Beatrice Weston, one of many alleged victims in the infamous “Tacony dungeon” case, filed a lawsuit late last week against the human services agency and public defenders who placed her in the care of alleged kidnapping ringleader Linda Ann Weston.
Linda Ann was awarded custody of Beatrice – her niece – when the child was just 10 due to unspecified medical problems suffered by her birth mother and an ongoing family feud.
That was nine years before police made the grisly discovery in an apartment building Linda Ann was renting on the 4700 block of Longshore Avenue, where investigators responding to complaints of suspicious activity two years ago found four malnourished adults chained to a subbasement boiler.
Linda Ann was allegedly holding the victims – many of them mentally disabled – through manipulation, coercion and threats of violence in order to cash their Social Security and disability checks as part of a kidnapping ring whose scope steadily widened as the investigation continued.
Facts of the case
In the lawsuit filed Friday in the Court of Common Pleas, Beatrice claims human services nonprofit Intercultural Family Services never conducted a background check of Linda Ann or informed the Family Court of her criminal history.
Linda Ann was in January 1983 convicted of third-degree murder for imprisoning her sister’s boyfriend, torturing him, beating him with a hammer and starving him to death.
Beatrice in the complaint claimed Linda Ann’s should have been disqualified under state law from taking custody of a child.
The suit also names public defenders Tara Wayt and Thomas Purl, who acted as child advocates during the custody dispute, alleging they failed to adequately supervise Beatrice’s placement by conducting sufficient home visits or properly evaluating her living conditions and emotional well-being.
It further claims IFS generally failed to train its workers to investigate child placements, perform criminal docket searches, conduct interviews and follow up on confidential tips, amounting to a “state-created danger” putting already vulnerable children at further risk.
Damages
Linda Ann allegedly imprisoned Beatrice for ten years of the girl’s life, denying her medical and dental care and forcing her to drink and bathe in her own urine.
Beatrice is seeking more than $50,000 in damages to compensate for lost wages, mental trauma and debilitating injuries sustained as a result of the continued abuse, which Commissioner Charles Ramsey called “the worst abuse I have ever seen in my entire career in law enforcement,” according to the complaint.

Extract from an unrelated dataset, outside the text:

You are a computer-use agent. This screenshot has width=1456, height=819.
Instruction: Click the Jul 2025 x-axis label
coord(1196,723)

Beatrice testified during a preliminary hearing in December of 2011 that Linda Ann – along with her daughter Jean McIntosh and her children’s father Gregory Thomas – brutally beat her on a daily basis with metal broomsticks, baseball bats, electrical cords and heated spoons.

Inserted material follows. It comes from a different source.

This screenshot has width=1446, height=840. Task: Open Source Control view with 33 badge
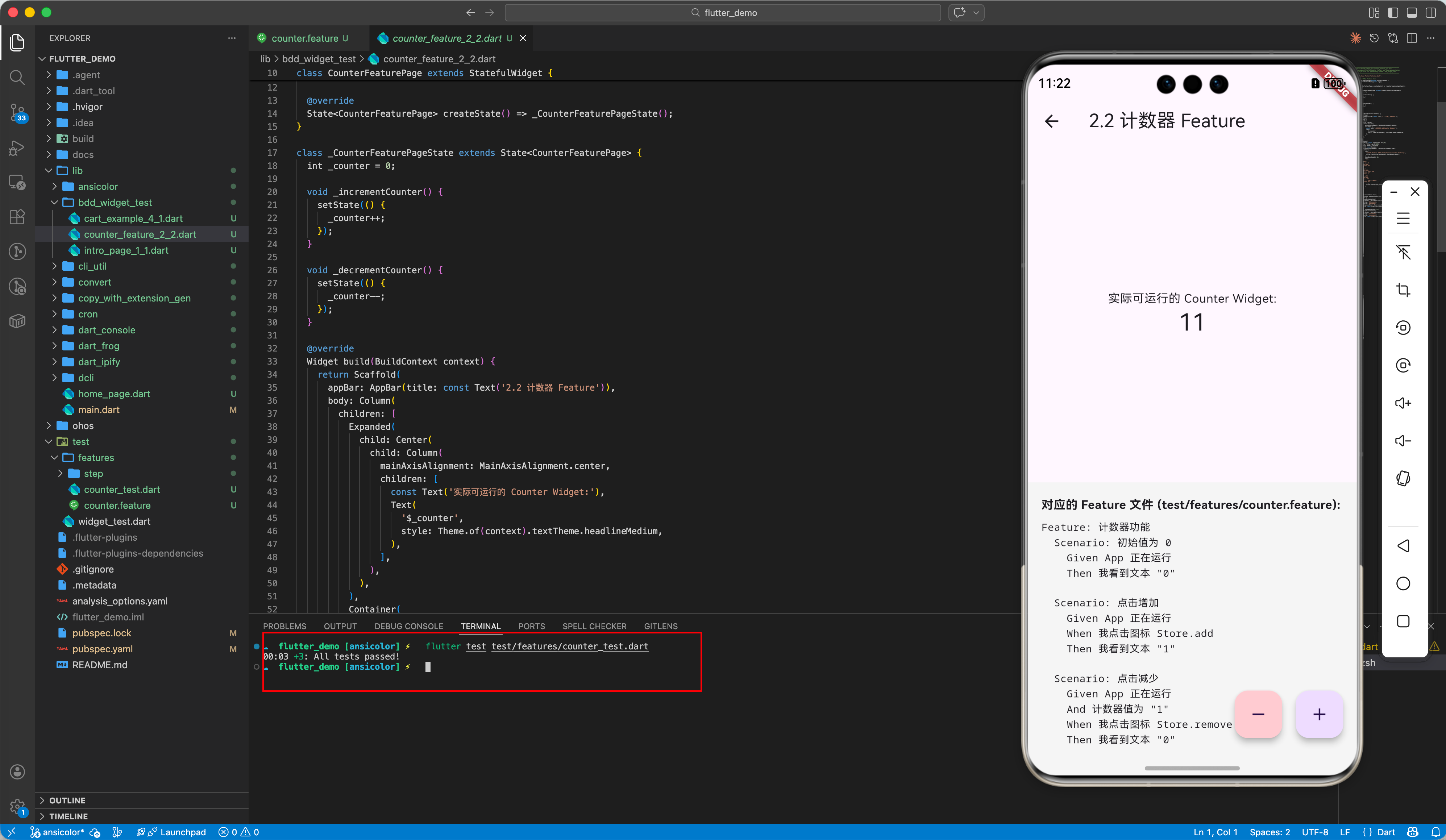[17, 112]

She said she was forced to wear long-sleeved clothing to school to cover the marks until the seventh grade, when she was removed from class entirely .
Beatrice suffers permanent dental damage, severe scarring on her face, chest, back and neck, a poorly-healed leg fracture that was never properly set, burn marks, pellet gun injuries and severe malnutrition.

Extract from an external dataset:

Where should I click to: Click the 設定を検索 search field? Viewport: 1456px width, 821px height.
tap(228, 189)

Linda Ann allegedly prostituted her niece. Beatrice testified she was at the age of 16 held captive in a Texas attic and forced to have sex with men her aunt contacted through party lines. “I never once wanted to,” she said on the stand.
Beatrice claimed she was on a separate occasion locked in the closet of a West Palm Beach, Fla. home.
She said the door was often nailed shut, the space inside was too small to sit down, she was rarely fed and she was only allowed out once a day to empty the bucket she used for waste.
Search and rescue
Beatrice was reported missing in 2009 because a relative saw her “looking skinny” and worried for her health. But she wasn’t found until October 2011, when the “Tacony dungeon” investigation broke open.
Beatrice said by that time she had been locked for two to three weeks in McIntosh’s bathroom closet, where she remained even as the raid commenced three floors below.
She alleged McIntosh eventually sneaked her away to a second location under the cover of Muslim garb.
Investigators didn’t find her until two days later, when nine more children and young adults linked to the case were recovered from a separate home.
Linda Ann Weston and four other suspects were in January charged by a federal grand jury with a total of 196 criminal counts, including the commission of a hate crime, conspiracy, racketeering, kidnapping, involuntary servitude and murder for allegedly abusing two of the victims to death.